In [3]:
import pyspark
from pyspark.sql import SparkSession
from pyspark.sql.types import *
from pyspark.sql.functions import *

spark = (
    SparkSession.builder
    .appName("dataframe_manipulations")
    .getOrCreate()
)

from pyspark import SparkContext
sc = SparkContext.getOrCreate();

## PySpark – explode nested array into rows

#### Nested arrays >>>> flatten >>>> explode >>>> rows per element
#### Singles arrays >>>> explode >>>> rows per element

In [9]:
#creating data frame with nested arrays
arrayArrayData = [
  ("James",[["Java","Scala","C++"],["Spark","Java"]]),
  ("Michael",[["Spark","Java","C++"],["Spark","Java"]]),
  ("Robert",[["CSharp","VB"],["Spark","Python"]])
]

df = spark.createDataFrame(data=arrayArrayData, schema = ['name','subjects'])
df.printSchema()
df.show(truncate=False)

root
 |-- name: string (nullable = true)
 |-- subjects: array (nullable = true)
 |    |-- element: array (containsNull = true)
 |    |    |-- element: string (containsNull = true)

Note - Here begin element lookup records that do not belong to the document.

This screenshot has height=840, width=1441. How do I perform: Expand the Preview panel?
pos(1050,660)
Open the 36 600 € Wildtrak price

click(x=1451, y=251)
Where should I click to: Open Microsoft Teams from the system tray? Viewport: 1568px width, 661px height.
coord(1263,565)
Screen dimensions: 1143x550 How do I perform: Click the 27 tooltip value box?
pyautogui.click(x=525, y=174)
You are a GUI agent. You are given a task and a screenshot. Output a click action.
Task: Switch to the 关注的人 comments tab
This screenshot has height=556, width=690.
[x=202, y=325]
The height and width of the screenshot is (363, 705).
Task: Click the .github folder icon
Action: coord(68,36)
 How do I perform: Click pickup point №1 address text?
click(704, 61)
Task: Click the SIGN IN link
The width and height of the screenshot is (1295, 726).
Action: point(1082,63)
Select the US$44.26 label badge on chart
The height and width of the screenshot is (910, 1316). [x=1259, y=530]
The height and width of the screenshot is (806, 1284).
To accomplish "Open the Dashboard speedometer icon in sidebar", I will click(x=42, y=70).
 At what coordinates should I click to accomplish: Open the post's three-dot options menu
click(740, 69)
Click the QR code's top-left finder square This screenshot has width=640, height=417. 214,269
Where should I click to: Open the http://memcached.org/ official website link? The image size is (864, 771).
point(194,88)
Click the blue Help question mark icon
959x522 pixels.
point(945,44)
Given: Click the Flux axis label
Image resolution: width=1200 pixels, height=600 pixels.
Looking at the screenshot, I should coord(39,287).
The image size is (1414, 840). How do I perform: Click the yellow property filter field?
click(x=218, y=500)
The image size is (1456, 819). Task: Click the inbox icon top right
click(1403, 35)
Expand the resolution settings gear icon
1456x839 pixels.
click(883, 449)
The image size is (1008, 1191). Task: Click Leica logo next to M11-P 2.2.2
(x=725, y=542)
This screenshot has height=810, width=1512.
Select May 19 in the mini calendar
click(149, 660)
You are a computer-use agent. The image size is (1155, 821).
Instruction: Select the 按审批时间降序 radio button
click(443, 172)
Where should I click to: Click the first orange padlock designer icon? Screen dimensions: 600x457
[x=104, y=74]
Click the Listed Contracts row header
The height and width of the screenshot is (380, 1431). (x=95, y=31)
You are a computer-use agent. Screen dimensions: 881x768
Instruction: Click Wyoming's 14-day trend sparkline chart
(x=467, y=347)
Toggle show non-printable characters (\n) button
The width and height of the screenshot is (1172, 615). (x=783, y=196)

+-------+-----------------------------------+
|name   |subjects                           |
+-------+-----------------------------------+
|James  |[[Java, Scala, C++], [Spark, Java]]|
|Michael|[[Spark, Java, C++], [Spark, Java]]|
|Robert |[[CSharp, VB], [Spark, Python]]    |
+-------+-----------------------------------+



In [13]:
df.show(truncate=False)

+-------+-----------------------------------+
|name   |subjects                           |
+-------+-----------------------------------+
|James  |[[Java, Scala, C++], [Spark, Java]]|
|Michael|[[Spark, Java, C++], [Spark, Java]]|
|Robert |[[CSharp, VB], [Spark, Python]]    |
+-------+-----------------------------------+



In [10]:
from pyspark.sql.functions import explode
df.select(df.name,explode(df.subjects)).show()
# it creates 1 row per array exploded
#but what if we need 1 row per element?

+-------+------------------+
|   name|               col|
+-------+------------------+
|  James|[Java, Scala, C++]|
|  James|     [Spark, Java]|
|Michael|[Spark, Java, C++]|
|Michael|     [Spark, Java]|
| Robert|      [CSharp, VB]|
| Robert|   [Spark, Python]|
+-------+------------------+



In [11]:
from pyspark.sql.functions import flatten
df2= df.select(df.name,flatten(df.subjects)).withColumnRenamed('flatten(subjects)', 'subjects')
df2.show(truncate=False)
#with flatten we collect all elements in a single array
#after perform the flatten we could explode all the elements

+-------+-------------------------------+
|name   |subjects                       |
+-------+-------------------------------+
|James  |[Java, Scala, C++, Spark, Java]|
|Michael|[Spark, Java, C++, Spark, Java]|
|Robert |[CSharp, VB, Spark, Python]    |
+-------+-------------------------------+



In [12]:
from pyspark.sql.functions import explode
df3 = df2.select(df2.name,explode(df2.subjects))
df3.show()
# it creates 1 row per element now

+-------+------+
|   name|   col|
+-------+------+
|  James|  Java|
|  James| Scala|
|  James|   C++|
|  James| Spark|
|  James|  Java|
|Michael| Spark|
|Michael|  Java|
|Michael|   C++|
|Michael| Spark|
|Michael|  Java|
| Robert|CSharp|
| Robert|    VB|
| Robert| Spark|
| Robert|Python|
+-------+------+